PASSAGE TO READ
The First Pattern: Tailored Work Space from a Kit. (…) Today’s modular cubicle is a masterpiece of compromise: It gives you no meaningful privacy and yet still manages to make you feel isolated.

Groups of people who have been assigned or have elected to work together need to have a meaningful role in the design of their own space.

The Second Pattern: Windows. (…) If buildings are constructed in a fairly narrow shape, there need be no shortage of windows.

The Third Pattern: Indoor and Outdoor Space. (…) If you’ve ever had the opportunity to work in space that had an outdoor component, it’s hard to imagine ever again limiting yourself to working entirely indoors.

The Fourth Pattern: Public Space. (…) a smooth “intimacy gradient” as you move toward the interior (…) should be true as well of a healthy workplace.

The patterns that crop up again and again in successful space are there because they are in fundamental accord with characteristics of the human creature. They allow him to function as a human. They emphasize his essence—he is at once an individual and a member of a group. They deny neither his individuality nor his inclination to bond into teams. They let him be what he is. A common element that runs through all the patterns (both ours and Alexander’s) is reliance upon non-replicable formulas. No two people have to have exactly the same work space. No two coffee areas have to be identical, nor any two libraries or sitting areas. The texture and shape and organization of space are fascinating issues to the people who occupy that space. The space needs to be isomorphic to the work that goes on there. And people at all levels need to leave their mark on the workplace.

There is nonetheless a possible way to put your people into vital, productive space. The possibility arises because master-planned space is almost always full, and it’s a continual hassle to find a place to house any new effort. If you run one of those as-yet-unhoused efforts, turn your sights outward. Petition to move your group out of the corporate monolith. (…) You don’t have to solve the space problem for the whole institution. If you can solve it just for your own people, you’re way ahead.

Part III. The Right People

Replace [the manager-as-strategist view] with an approach that encourages you to court success with this formula: Get the right people. Make them happy so they don’t want to leave. Turn them loose.

14. The Hornblower Factor

So the people who work for you through whatever period will be more or less the same at the end as they were at the beginning. If they’re not right for the job from the start, they never will be.

The need for uniformity is a sign of insecurity on the part of management.

RAW RECORDS
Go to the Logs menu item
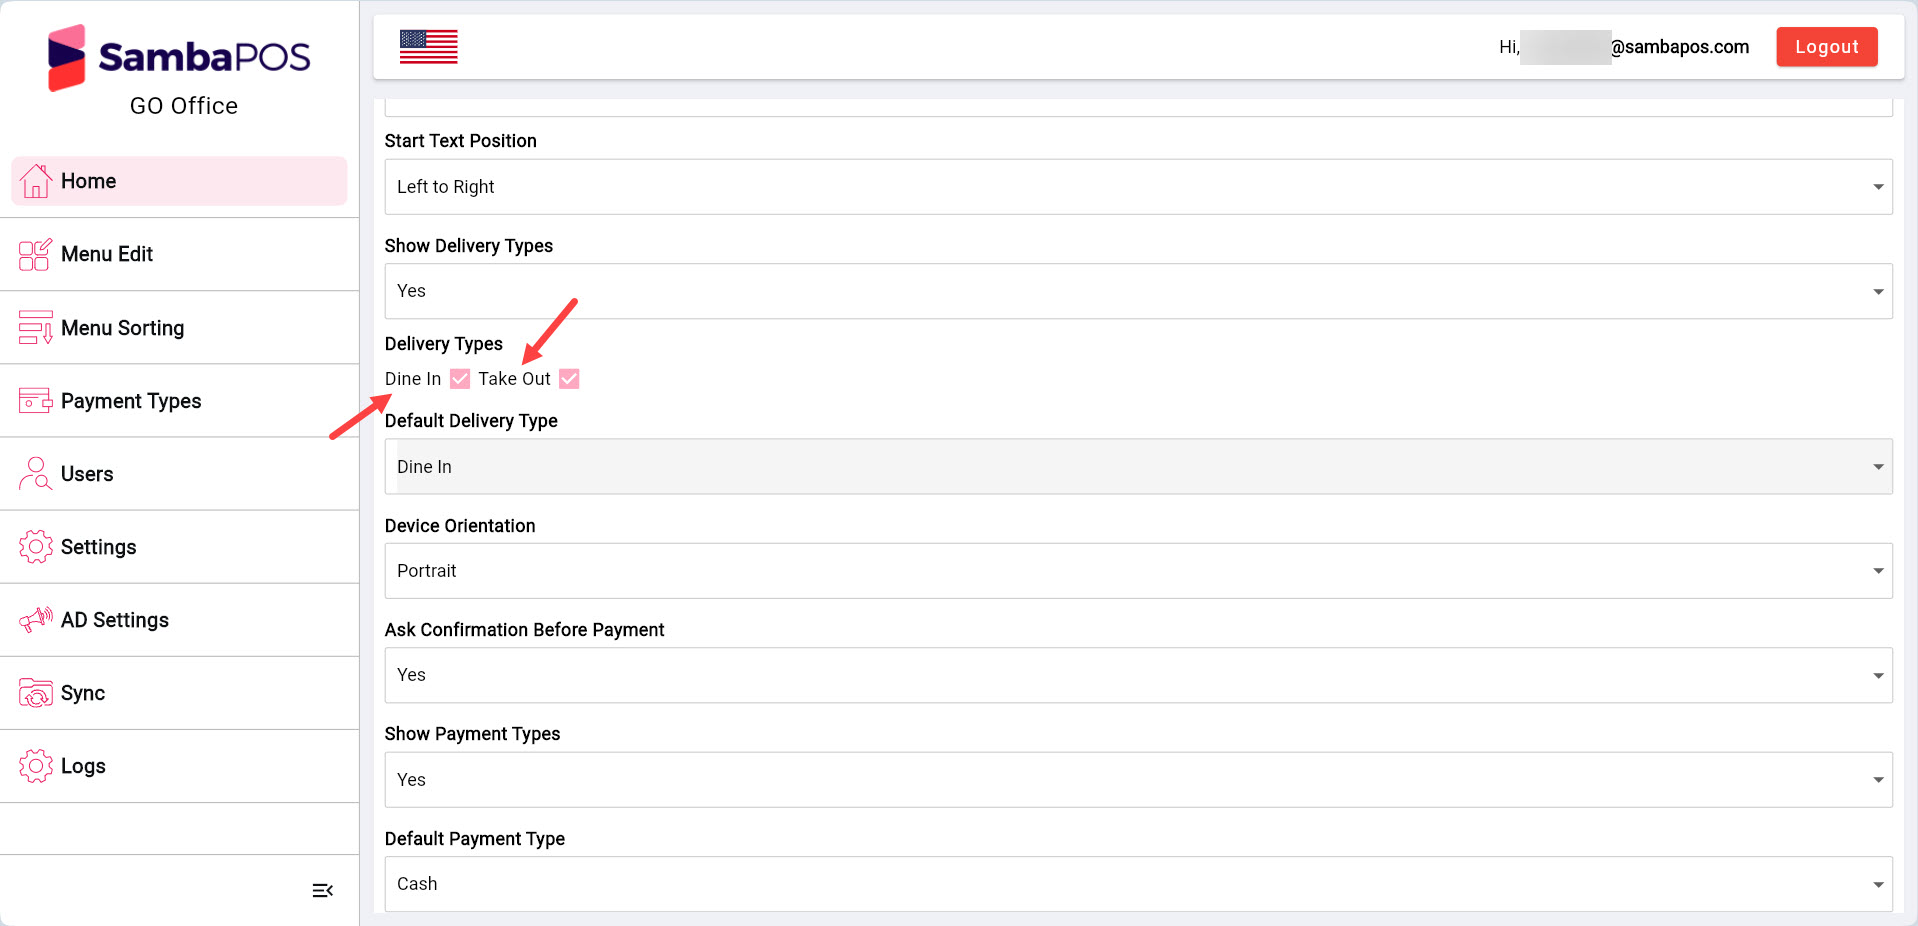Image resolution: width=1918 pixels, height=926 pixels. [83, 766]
---
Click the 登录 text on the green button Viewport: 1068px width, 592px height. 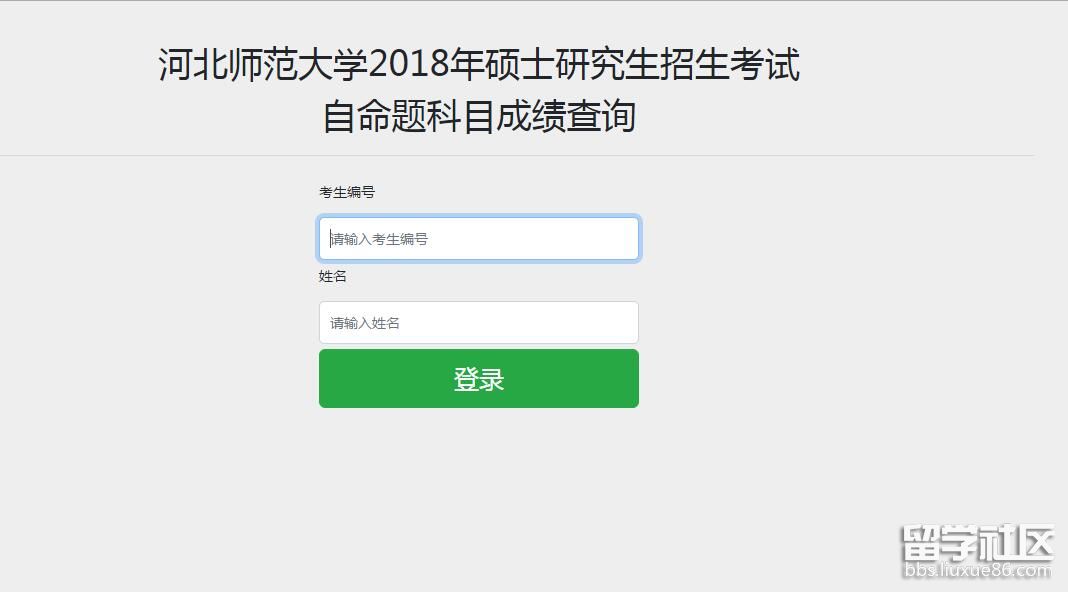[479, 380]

TASK REQUIREMENTS
1. Summarize the passage on workplace design in two sentences.
2. Using the passage on workplace design, decide whether each statement agrees with it. Answer yes or no, and quote the words that settle each one.
(a) Today's modular cubicle gives workers meaningful privacy.
(b) No two people need to have identical work space.
(c) The need for uniformity shows that management feels secure.
3. Reproduce the part of the passage on workplace design starting with "14. The Hornblower" and going on through "never will be.".
Work only from the passage on workplace design; the data is not needed here.

IN RESPONSE
1. The passage names patterns found in successful work space, including tailored space from a kit, windows, indoor and outdoor space, and public space, and says they fit people as both individuals and members of a group while relying on non-replicable formulas. It urges anyone running an as-yet-unhoused effort to petition to move the group out of the corporate monolith, and it offers a formula of getting the right people, making them happy, and turning them loose.

2.
(a) No: "It gives you no meaningful privacy and yet still manages to make you feel isolated."
(b) Yes: "No two people have to have exactly the same work space."
(c) No: "The need for uniformity is a sign of insecurity on the part of management."

3.
14. The Hornblower Factor

So the people who work for you through whatever period will be more or less the same at the end as they were at the beginning. If they’re not right for the job from the start, they never will be.